[Item coordinate data]
** begin **

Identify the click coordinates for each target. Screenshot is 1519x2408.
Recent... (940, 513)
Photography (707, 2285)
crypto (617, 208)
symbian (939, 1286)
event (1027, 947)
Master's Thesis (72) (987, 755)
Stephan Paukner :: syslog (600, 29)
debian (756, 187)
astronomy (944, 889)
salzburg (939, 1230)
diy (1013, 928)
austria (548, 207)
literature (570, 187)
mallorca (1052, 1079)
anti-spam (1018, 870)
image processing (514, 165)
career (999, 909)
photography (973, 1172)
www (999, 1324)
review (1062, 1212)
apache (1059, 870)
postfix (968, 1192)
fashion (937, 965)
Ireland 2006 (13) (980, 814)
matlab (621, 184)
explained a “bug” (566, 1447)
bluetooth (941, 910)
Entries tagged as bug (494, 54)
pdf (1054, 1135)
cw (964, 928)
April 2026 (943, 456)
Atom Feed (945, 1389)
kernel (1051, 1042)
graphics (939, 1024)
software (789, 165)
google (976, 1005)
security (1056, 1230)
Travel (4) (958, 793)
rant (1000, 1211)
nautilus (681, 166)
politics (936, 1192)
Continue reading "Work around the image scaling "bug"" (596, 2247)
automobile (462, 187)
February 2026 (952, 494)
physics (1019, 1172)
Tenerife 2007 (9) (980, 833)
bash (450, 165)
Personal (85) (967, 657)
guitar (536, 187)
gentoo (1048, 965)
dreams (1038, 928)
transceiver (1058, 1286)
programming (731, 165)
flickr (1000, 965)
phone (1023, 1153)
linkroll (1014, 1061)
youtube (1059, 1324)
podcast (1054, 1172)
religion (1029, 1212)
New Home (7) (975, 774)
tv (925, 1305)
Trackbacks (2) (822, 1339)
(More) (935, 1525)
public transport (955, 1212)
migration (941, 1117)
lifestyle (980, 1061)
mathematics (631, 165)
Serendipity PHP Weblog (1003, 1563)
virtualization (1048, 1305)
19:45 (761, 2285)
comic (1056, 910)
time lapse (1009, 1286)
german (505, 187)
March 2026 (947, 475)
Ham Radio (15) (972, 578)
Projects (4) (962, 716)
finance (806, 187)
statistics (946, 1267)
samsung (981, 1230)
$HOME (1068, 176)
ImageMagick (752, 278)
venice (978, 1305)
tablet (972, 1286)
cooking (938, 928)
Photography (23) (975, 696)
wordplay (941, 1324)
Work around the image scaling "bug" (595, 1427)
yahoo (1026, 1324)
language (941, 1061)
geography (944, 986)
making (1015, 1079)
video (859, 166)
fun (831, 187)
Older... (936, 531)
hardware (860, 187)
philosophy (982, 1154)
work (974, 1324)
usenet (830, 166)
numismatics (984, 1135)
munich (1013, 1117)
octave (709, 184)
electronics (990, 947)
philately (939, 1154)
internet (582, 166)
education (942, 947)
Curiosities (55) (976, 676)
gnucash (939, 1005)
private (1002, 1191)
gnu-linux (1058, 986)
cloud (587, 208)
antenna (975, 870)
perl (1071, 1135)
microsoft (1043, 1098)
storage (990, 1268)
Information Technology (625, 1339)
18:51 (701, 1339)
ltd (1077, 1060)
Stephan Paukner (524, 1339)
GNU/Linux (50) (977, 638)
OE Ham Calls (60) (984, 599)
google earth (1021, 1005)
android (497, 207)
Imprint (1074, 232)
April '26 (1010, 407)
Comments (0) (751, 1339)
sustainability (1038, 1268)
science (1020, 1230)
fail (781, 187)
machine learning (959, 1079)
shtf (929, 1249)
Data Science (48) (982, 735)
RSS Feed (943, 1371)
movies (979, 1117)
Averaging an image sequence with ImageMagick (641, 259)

** end **

_Exercise directions_: Write out every line of the records above with no changes.

_Exercise response_:
Identify the click coordinates for each target. Screenshot is 1519x2408.
Recent... (940, 513)
Photography (707, 2285)
crypto (617, 208)
symbian (939, 1286)
event (1027, 947)
Master's Thesis (72) (987, 755)
Stephan Paukner :: syslog (600, 29)
debian (756, 187)
astronomy (944, 889)
salzburg (939, 1230)
diy (1013, 928)
austria (548, 207)
literature (570, 187)
mallorca (1052, 1079)
anti-spam (1018, 870)
image processing (514, 165)
career (999, 909)
photography (973, 1172)
www (999, 1324)
review (1062, 1212)
apache (1059, 870)
postfix (968, 1192)
fashion (937, 965)
Ireland 2006 (13) (980, 814)
matlab (621, 184)
explained a “bug” (566, 1447)
bluetooth (941, 910)
Entries tagged as bug (494, 54)
pdf (1054, 1135)
cw (964, 928)
April 2026 (943, 456)
Atom Feed (945, 1389)
kernel (1051, 1042)
graphics (939, 1024)
software (789, 165)
google (976, 1005)
security (1056, 1230)
Travel (4) (958, 793)
rant (1000, 1211)
nautilus (681, 166)
politics (936, 1192)
Continue reading "Work around the image scaling "bug"" (596, 2247)
automobile (462, 187)
February 2026 (952, 494)
physics (1019, 1172)
Tenerife 2007 (9) (980, 833)
bash (450, 165)
Personal (85) (967, 657)
guitar (536, 187)
gentoo (1048, 965)
dreams (1038, 928)
transceiver (1058, 1286)
programming (731, 165)
flickr (1000, 965)
phone (1023, 1153)
linkroll (1014, 1061)
youtube (1059, 1324)
podcast (1054, 1172)
religion (1029, 1212)
New Home (7) (975, 774)
tv (925, 1305)
Trackbacks (2) (822, 1339)
(More) (935, 1525)
public transport (955, 1212)
migration (941, 1117)
lifestyle (980, 1061)
mathematics (631, 165)
Serendipity PHP Weblog (1003, 1563)
virtualization (1048, 1305)
19:45 (761, 2285)
comic (1056, 910)
time lapse (1009, 1286)
german (505, 187)
March 2026 (947, 475)
Ham Radio (15) (972, 578)
Projects (4) (962, 716)
finance (806, 187)
statistics (946, 1267)
samsung (981, 1230)
$HOME (1068, 176)
ImageMagick (752, 278)
venice (978, 1305)
tablet (972, 1286)
cooking (938, 928)
Photography (23) (975, 696)
wordplay (941, 1324)
Work around the image scaling "bug" (595, 1427)
yahoo (1026, 1324)
language (941, 1061)
geography (944, 986)
making (1015, 1079)
video (859, 166)
fun (831, 187)
Older... (936, 531)
hardware (860, 187)
philosophy (982, 1154)
work (974, 1324)
usenet (830, 166)
numismatics (984, 1135)
munich (1013, 1117)
octave (709, 184)
electronics (990, 947)
philately (939, 1154)
internet (582, 166)
education (942, 947)
Curiosities (55) (976, 676)
gnucash (939, 1005)
private (1002, 1191)
gnu-linux (1058, 986)
cloud (587, 208)
antenna (975, 870)
perl (1071, 1135)
microsoft (1043, 1098)
storage (990, 1268)
Information Technology (625, 1339)
18:51 (701, 1339)
ltd (1077, 1060)
Stephan Paukner (524, 1339)
GNU/Linux (50) (977, 638)
OE Ham Calls (60) (984, 599)
google earth (1021, 1005)
android (497, 207)
Imprint (1074, 232)
April '26 (1010, 407)
Comments (0) (751, 1339)
sustainability (1038, 1268)
science (1020, 1230)
fail (781, 187)
machine learning (959, 1079)
shtf (929, 1249)
Data Science (48) (982, 735)
RSS Feed (943, 1371)
movies (979, 1117)
Averaging an image sequence with ImageMagick (641, 259)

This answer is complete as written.